Our Tip:Visually demonstrate the user journey on the platform, contrasting the simplicity of your solution with the complexity of the old way.
SupplyHog anchors its market opportunity with a massive top-down figure: the $1 trillion residential construction market. This immediately signals a significant opportunity, which is crucial for capturing investor interest. While impressive, the deck needs to connect this macro number to a specific, serviceable addressable market to be more credible.
Our Tip:Complement a large top-down market size with a bottom-up analysis showing how you will capture a specific, reachable segment of that market.
The deck provides concrete early traction metrics, specifically $130k+ in sales and a $200k+ pipeline, which serves as powerful validation.
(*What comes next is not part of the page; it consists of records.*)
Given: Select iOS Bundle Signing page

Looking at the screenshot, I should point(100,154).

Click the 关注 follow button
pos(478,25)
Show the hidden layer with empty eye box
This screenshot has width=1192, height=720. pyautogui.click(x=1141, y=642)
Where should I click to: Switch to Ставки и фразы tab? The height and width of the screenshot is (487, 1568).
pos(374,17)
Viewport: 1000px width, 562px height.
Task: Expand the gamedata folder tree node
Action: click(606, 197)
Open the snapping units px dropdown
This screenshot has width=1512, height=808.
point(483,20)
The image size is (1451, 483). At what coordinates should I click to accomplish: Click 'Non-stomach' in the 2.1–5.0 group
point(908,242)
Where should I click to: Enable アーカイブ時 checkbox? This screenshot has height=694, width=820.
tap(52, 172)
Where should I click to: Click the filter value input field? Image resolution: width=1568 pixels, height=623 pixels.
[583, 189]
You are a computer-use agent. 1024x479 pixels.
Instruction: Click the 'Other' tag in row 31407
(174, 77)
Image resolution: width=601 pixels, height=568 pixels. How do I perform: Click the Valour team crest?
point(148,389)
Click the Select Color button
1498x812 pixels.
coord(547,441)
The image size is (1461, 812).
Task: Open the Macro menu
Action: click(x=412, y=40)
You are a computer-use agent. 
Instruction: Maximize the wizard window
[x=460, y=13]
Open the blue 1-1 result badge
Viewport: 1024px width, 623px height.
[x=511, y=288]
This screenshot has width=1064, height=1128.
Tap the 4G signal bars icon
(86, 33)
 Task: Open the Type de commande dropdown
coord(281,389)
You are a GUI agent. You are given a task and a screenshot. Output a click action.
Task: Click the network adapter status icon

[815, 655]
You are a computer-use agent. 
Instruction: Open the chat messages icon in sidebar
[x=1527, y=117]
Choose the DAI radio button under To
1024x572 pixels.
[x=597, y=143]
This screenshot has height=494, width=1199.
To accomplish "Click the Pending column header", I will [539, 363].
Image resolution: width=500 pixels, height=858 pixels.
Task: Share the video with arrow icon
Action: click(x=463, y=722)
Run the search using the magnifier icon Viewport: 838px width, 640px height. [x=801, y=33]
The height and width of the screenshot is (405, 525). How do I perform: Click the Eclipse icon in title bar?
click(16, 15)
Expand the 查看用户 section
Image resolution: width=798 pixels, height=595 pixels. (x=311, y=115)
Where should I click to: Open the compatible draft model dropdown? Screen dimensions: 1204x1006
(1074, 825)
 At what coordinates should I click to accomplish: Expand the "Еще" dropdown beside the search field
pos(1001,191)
These numbers prove that the problem is real and that customers are willing to use SupplyHog's solution to solve it. This is far more compelling to investors than just a good idea, as it de-risks the market adoption question.
Our Tip:Pair your traction metrics with customer testimonials or case studies to add a qualitative layer of social proof to your quantitative data.
SupplyHog tells a simple, powerful story: a clear problem, a direct solution, and concrete proof it works. This classic narrative structure is highly effective because it logically guides investors from the pain point to the validated business opportunity. Apply this by ensuring your deck flows from a well-defined problem to your unique solution, and culminates with traction that proves market demand.
The deck effectively pairs a massive market size with tangible sales traction, addressing two key investor questions about the opportunity's scale and the team's ability to execute. This combination of a huge potential upside with early validation makes the investment far more compelling. In your deck, use market data to frame the prize and traction data to prove you can win it.